[Saved entries]
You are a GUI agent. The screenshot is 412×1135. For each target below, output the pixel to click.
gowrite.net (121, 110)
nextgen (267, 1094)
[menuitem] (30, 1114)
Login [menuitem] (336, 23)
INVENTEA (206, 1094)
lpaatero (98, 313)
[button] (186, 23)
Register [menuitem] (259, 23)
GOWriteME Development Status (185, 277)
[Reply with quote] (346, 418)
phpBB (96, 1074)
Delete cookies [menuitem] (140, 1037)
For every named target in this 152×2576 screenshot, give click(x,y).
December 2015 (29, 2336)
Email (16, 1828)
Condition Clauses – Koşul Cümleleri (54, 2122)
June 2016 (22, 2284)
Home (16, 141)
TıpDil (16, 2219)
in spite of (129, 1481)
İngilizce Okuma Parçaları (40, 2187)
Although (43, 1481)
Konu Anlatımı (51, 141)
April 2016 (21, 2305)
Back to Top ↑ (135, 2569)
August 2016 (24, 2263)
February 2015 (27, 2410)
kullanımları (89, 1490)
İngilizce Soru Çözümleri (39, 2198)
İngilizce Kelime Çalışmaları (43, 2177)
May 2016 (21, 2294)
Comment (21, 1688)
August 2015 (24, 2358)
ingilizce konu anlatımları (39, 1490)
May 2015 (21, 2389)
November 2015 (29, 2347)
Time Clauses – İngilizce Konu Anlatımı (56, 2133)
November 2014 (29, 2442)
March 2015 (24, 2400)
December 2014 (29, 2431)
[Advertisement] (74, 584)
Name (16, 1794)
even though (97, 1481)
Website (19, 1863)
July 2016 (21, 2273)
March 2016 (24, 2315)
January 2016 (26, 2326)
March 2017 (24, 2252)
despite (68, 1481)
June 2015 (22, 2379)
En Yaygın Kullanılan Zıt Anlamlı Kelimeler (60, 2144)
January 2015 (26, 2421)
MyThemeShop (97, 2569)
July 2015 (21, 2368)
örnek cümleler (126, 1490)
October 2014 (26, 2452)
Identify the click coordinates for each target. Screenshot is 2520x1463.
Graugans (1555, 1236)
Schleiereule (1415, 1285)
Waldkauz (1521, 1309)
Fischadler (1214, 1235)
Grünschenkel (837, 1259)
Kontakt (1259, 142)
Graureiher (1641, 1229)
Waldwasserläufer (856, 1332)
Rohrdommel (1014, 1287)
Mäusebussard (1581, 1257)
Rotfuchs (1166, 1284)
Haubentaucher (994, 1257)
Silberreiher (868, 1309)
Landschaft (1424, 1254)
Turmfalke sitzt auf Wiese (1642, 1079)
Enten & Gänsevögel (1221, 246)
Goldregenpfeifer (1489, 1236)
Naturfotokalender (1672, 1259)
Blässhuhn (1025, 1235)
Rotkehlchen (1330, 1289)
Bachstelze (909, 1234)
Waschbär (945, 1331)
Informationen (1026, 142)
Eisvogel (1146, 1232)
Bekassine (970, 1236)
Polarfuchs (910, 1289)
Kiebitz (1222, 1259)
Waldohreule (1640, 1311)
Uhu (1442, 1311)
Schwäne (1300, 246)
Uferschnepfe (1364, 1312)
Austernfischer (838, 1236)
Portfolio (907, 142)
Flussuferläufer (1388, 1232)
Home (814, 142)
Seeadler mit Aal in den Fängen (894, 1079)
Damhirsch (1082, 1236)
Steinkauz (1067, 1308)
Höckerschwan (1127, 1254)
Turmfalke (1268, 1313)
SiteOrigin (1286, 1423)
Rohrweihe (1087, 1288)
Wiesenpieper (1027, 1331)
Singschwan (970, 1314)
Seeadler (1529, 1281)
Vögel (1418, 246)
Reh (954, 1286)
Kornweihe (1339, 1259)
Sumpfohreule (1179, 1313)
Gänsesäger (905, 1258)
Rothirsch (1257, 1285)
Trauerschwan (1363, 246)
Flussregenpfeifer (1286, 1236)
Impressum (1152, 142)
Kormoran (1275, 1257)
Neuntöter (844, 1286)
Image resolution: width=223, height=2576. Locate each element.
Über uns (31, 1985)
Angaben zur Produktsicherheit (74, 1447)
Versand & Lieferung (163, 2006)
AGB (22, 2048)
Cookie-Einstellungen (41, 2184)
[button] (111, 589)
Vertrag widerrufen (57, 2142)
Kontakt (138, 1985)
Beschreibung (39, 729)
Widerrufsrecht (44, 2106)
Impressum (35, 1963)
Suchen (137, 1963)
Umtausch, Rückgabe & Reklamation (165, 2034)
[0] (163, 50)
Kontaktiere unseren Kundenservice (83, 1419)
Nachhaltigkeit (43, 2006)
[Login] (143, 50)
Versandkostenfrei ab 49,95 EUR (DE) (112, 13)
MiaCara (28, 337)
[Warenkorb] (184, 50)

- Task directions:
Repeat only the lines above, from the first line of the entries through the line that contains "December 2014 (29, 2431)", including both ends.

- Your solution:
You are a GUI agent. The screenshot is 412×1135. For each target below, output the pixel to click.
gowrite.net (121, 110)
nextgen (267, 1094)
[menuitem] (30, 1114)
Login [menuitem] (336, 23)
INVENTEA (206, 1094)
lpaatero (98, 313)
[button] (186, 23)
Register [menuitem] (259, 23)
GOWriteME Development Status (185, 277)
[Reply with quote] (346, 418)
phpBB (96, 1074)
Delete cookies [menuitem] (140, 1037)
For every named target in this 152×2576 screenshot, give click(x,y).
December 2015 (29, 2336)
Email (16, 1828)
Condition Clauses – Koşul Cümleleri (54, 2122)
June 2016 (22, 2284)
Home (16, 141)
TıpDil (16, 2219)
in spite of (129, 1481)
İngilizce Okuma Parçaları (40, 2187)
Although (43, 1481)
Konu Anlatımı (51, 141)
April 2016 (21, 2305)
Back to Top ↑ (135, 2569)
August 2016 (24, 2263)
February 2015 (27, 2410)
kullanımları (89, 1490)
İngilizce Soru Çözümleri (39, 2198)
İngilizce Kelime Çalışmaları (43, 2177)
May 2016 (21, 2294)
Comment (21, 1688)
August 2015 (24, 2358)
ingilizce konu anlatımları (39, 1490)
May 2015 (21, 2389)
November 2015 (29, 2347)
Time Clauses – İngilizce Konu Anlatımı (56, 2133)
November 2014 (29, 2442)
March 2015 (24, 2400)
December 2014 (29, 2431)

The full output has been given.